### Assigned task
Reproduce the entries below exactly, but only from the line containing "Task: Open Dieta 1 options menu (three dots)" to the line containing "Select all rows", inclusive.

──────── Working data

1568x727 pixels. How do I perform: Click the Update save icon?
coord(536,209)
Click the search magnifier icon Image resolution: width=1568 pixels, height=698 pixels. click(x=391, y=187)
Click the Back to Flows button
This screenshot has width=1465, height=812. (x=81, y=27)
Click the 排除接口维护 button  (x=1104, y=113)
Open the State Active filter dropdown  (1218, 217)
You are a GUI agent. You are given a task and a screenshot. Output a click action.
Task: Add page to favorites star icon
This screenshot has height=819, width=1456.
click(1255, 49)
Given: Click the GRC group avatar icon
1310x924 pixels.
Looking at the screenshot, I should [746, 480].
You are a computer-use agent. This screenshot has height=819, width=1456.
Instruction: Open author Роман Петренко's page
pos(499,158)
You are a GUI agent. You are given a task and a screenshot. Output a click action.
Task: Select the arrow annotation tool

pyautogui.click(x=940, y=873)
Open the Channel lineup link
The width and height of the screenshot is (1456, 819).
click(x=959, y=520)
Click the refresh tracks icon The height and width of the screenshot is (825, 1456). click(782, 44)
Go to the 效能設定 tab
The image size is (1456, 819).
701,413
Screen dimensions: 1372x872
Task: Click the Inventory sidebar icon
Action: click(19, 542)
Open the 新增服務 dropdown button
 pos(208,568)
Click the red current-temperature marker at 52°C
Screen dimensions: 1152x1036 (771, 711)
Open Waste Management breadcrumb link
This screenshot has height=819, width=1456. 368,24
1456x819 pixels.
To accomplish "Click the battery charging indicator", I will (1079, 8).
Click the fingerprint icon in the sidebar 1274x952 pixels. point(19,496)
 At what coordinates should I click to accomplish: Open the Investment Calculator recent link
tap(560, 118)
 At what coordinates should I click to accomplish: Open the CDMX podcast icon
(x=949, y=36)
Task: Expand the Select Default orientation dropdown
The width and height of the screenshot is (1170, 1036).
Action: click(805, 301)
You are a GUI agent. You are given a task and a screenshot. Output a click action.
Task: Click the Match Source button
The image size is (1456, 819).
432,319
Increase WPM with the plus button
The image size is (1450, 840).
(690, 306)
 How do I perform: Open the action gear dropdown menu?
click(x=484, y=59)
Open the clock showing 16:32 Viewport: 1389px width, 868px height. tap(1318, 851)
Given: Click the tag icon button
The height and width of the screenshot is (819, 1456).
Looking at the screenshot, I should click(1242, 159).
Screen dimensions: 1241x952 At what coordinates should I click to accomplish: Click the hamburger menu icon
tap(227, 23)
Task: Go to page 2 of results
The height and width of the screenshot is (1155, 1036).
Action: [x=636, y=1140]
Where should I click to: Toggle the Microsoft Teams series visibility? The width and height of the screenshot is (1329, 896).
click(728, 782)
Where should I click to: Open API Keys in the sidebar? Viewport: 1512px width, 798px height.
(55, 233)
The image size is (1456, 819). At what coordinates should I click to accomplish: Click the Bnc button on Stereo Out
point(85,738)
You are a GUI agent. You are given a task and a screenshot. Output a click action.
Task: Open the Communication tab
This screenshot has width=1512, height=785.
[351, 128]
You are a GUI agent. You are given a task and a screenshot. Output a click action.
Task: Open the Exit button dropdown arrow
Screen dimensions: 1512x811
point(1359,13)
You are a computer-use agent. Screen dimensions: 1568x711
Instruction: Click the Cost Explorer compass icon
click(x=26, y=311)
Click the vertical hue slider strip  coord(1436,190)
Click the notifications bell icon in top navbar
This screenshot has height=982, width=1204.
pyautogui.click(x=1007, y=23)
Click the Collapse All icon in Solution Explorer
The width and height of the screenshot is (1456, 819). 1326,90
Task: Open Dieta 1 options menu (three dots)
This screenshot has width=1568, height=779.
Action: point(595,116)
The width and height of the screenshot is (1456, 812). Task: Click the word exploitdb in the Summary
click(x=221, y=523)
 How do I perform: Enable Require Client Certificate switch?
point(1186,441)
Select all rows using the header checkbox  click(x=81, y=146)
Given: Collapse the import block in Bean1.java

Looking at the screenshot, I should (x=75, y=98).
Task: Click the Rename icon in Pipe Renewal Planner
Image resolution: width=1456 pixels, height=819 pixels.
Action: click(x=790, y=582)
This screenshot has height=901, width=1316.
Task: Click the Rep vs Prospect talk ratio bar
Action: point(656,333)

────────────────

### Problem solution
Task: Open Dieta 1 options menu (three dots)
This screenshot has width=1568, height=779.
Action: point(595,116)
The width and height of the screenshot is (1456, 812). Task: Click the word exploitdb in the Summary
click(x=221, y=523)
 How do I perform: Enable Require Client Certificate switch?
point(1186,441)
Select all rows using the header checkbox  click(x=81, y=146)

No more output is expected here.